Klaviyo API hangs once every 10-20 requests

controldev commented 1 year ago

Hi there,

I noticed that, starting about 1-2 weeks ago, about one every 10-20 requests (roughly 5-10% of calls) made using the Klaviyo API for Python hang and cause my containing Django app to timeout.

I'm using klaviyo-api==2.0.0 inside a Django 3.2.11 app, which runs on a python:3.8-slim-buster with no further modifications made.

This is an issue exclusive to calls made to Klaviyo and I've excluded any connectivity issues on my side.

Any ideas, fixes or workarounds would be highly appreciated. Let me know if there is any other information I can provide.

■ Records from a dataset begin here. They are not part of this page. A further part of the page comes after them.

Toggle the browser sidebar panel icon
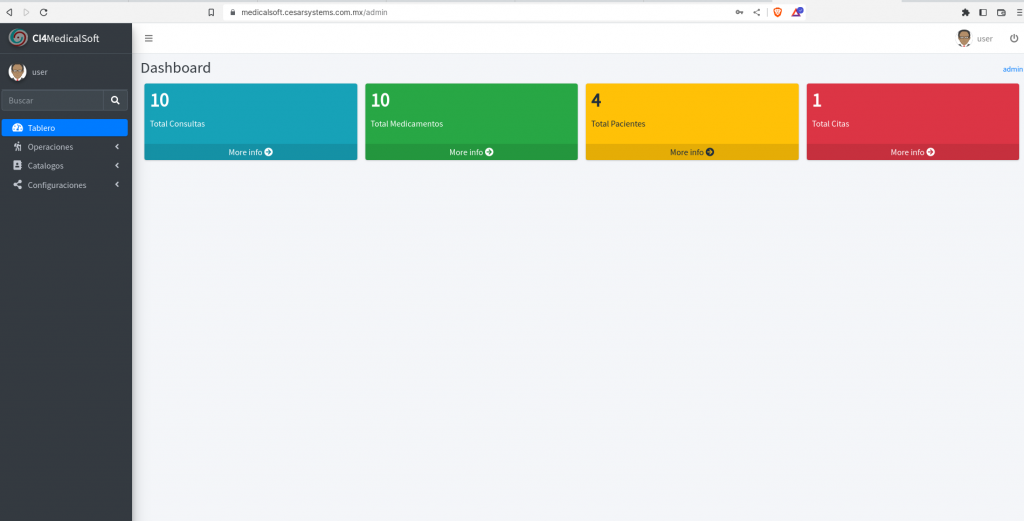The width and height of the screenshot is (1024, 521). pyautogui.click(x=983, y=12)
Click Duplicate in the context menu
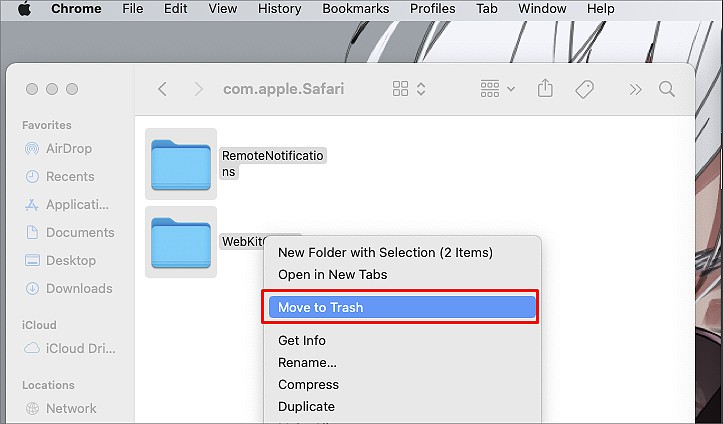Viewport: 723px width, 424px height. click(306, 407)
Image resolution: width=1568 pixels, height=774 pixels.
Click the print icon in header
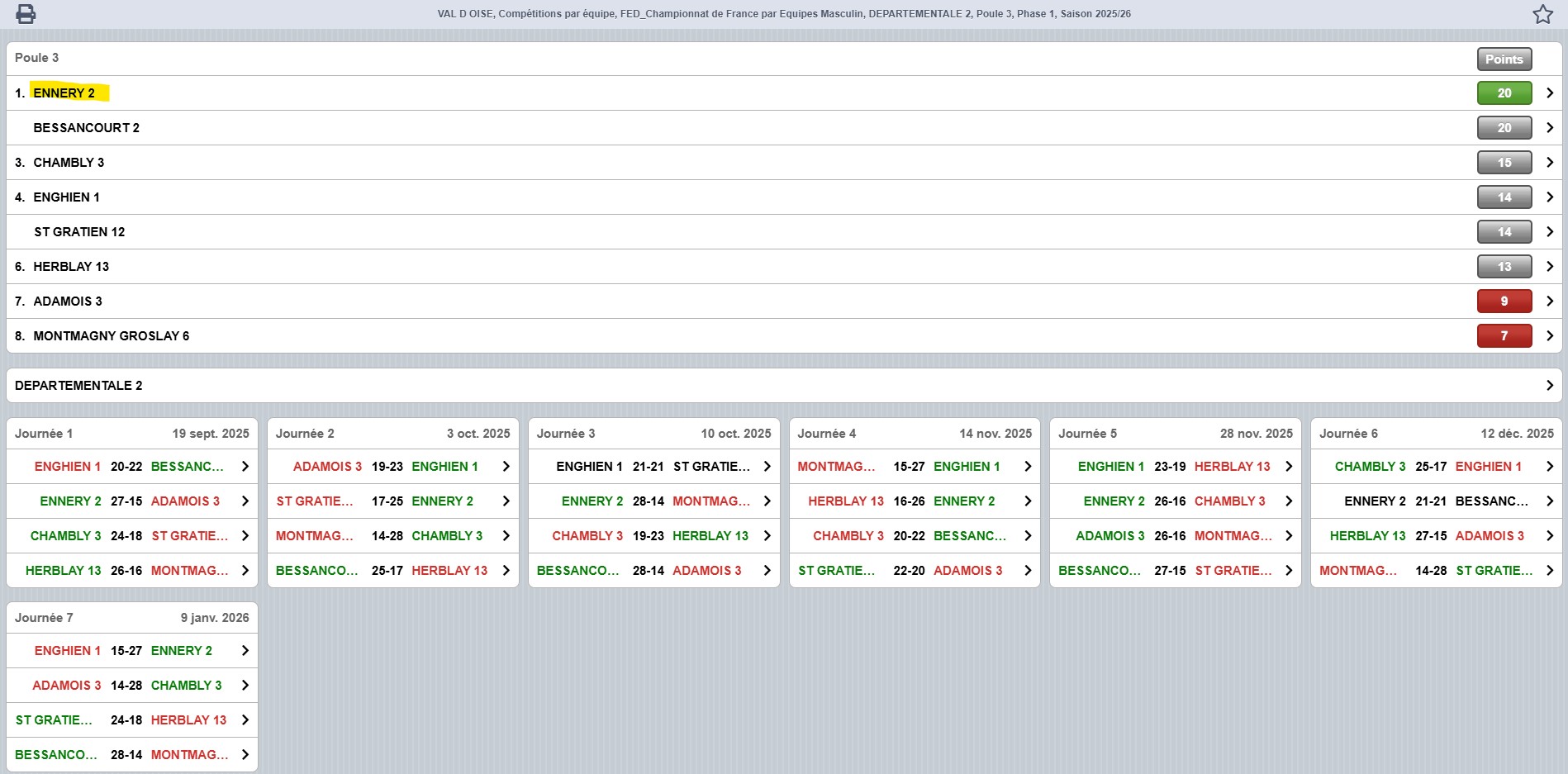pos(26,14)
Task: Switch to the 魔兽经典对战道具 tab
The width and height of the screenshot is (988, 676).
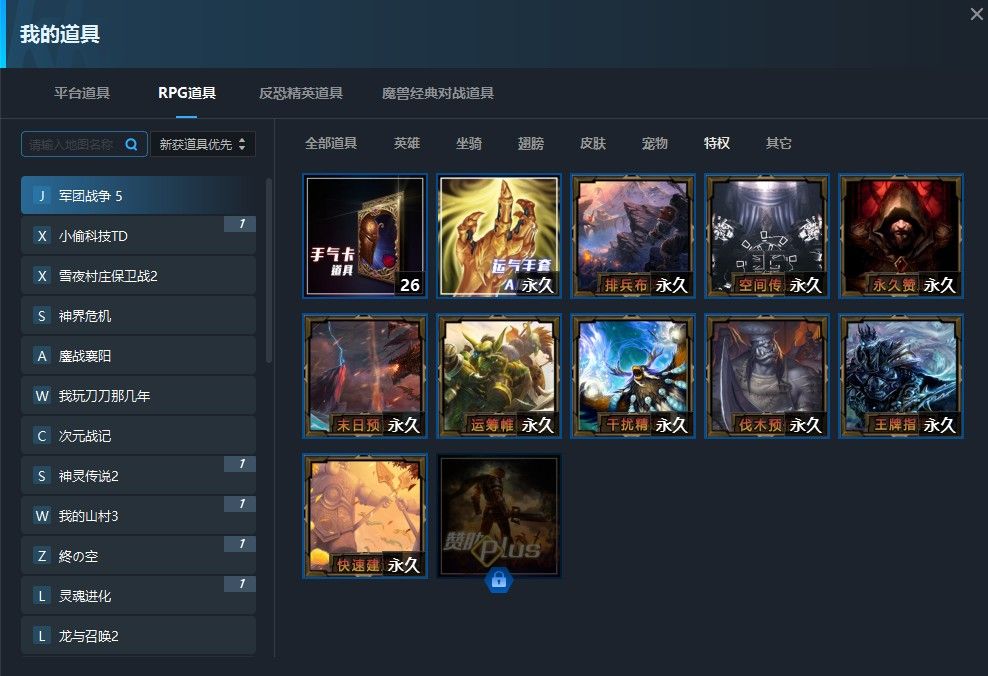Action: [438, 93]
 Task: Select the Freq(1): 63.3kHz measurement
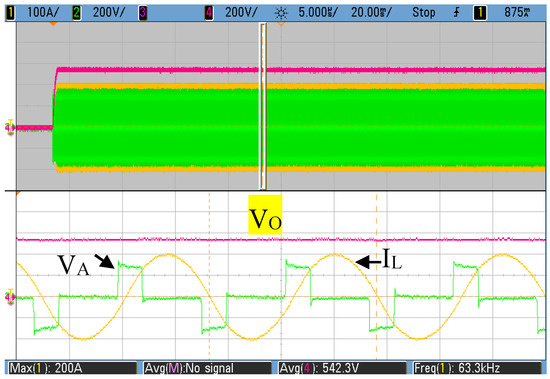point(477,368)
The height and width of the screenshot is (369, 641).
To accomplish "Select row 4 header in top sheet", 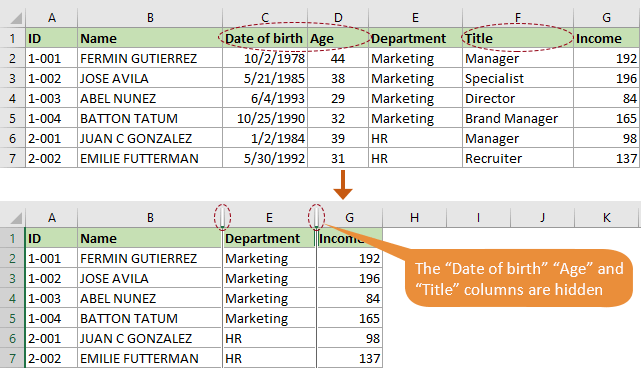I will coord(12,98).
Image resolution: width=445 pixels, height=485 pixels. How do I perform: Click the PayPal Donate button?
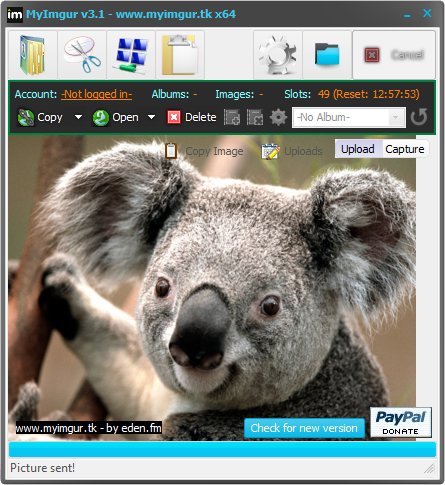click(401, 422)
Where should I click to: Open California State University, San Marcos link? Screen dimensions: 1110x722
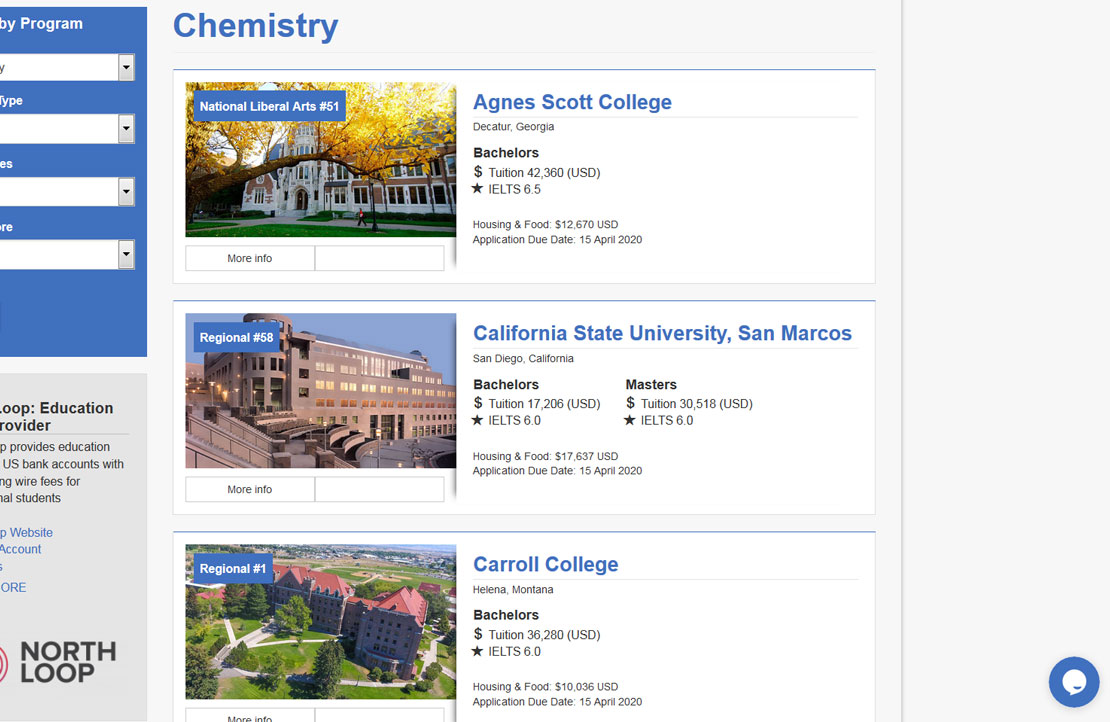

Below is a stack trace for calls made to Profiles.create_profile(), the program is stuck on return self._sslobj.read(len, buffer) until the gunicorn timeout is hit:

    profile_id = klaviyo_client.Profiles.create_profile(body)
  File "klaviyo_api/wrapper.py", line 330, in _wrapped_func
    return func(*args,**kwargs)
  File "__init__.py", line 324, in wrapped_f
    return self(f, *args, **kw)
  File "__init__.py", line 404, in __call__
    do = self.iter(retry_state=retry_state)
  File "__init__.py", line 349, in iter
    return fut.result()
  File "concurrent/futures/_base.py", line 432, in result
    return self.__get_result()
  File "concurrent/futures/_base.py", line 388, in __get_result
    raise self._exception
  File "__init__.py", line 407, in __call__
    result = fn(*args, **kwargs)
  File "openapi_client/api/profiles_api.py", line 1013, in create_profile
    return self.create_profile_endpoint.call_with_http_info(**kwargs)
  File "openapi_client/api_client.py", line 893, in call_with_http_info
    return self.api_client.call_api(
  File "openapi_client/api_client.py", line 422, in call_api
    return self.__call_api(resource_path, method,
  File "openapi_client/api_client.py", line 199, in __call_api
    response_data = self.request(
  File "openapi_client/api_client.py", line 468, in request
    return self.rest_client.POST(url,
  File "openapi_client/rest.py", line 271, in POST
    return self.request("POST", url,
  File "openapi_client/rest.py", line 157, in request
    r = self.pool_manager.request(
  File "urllib3/request.py", line 79, in request
    return self.request_encode_body(
  File "urllib3/request.py", line 171, in request_encode_body
    return self.urlopen(method, url, **extra_kw)
  File "urllib3/poolmanager.py", line 336, in urlopen
    response = conn.urlopen(method, u.request_uri, **kw)
  File "urllib3/connectionpool.py", line 670, in urlopen
    httplib_response = self._make_request(
  File "urllib3/connectionpool.py", line 426, in _make_request
    six.raise_from(e, None)
  File "<string>", line 3, in raise_from
    # Permission is hereby granted, free of charge, to any person obtaining a copy
  File "urllib3/connectionpool.py", line 421, in _make_request
    httplib_response = conn.getresponse()
  File "http/client.py", line 1347, in getresponse
    response.begin()
  File "http/client.py", line 307, in begin
    version, status, reason = self._read_status()
  File "http/client.py", line 268, in _read_status
    line = str(self.fp.readline(_MAXLINE + 1), "iso-8859-1")
  File "socket.py", line 669, in readinto
    return self._sock.recv_into(b)
  File "ssl.py", line 1241, in recv_into
    return self.read(nbytes, buffer)
  File "ssl.py", line 1099, in read
    return self._sslobj.read(len, buffer)
  File "gunicorn/workers/base.py", line 201, in handle_abort
    sys.exit(1)

jon-batscha commented 1 year ago

Hey,

Thanks for reaching out, and apologies for the late response.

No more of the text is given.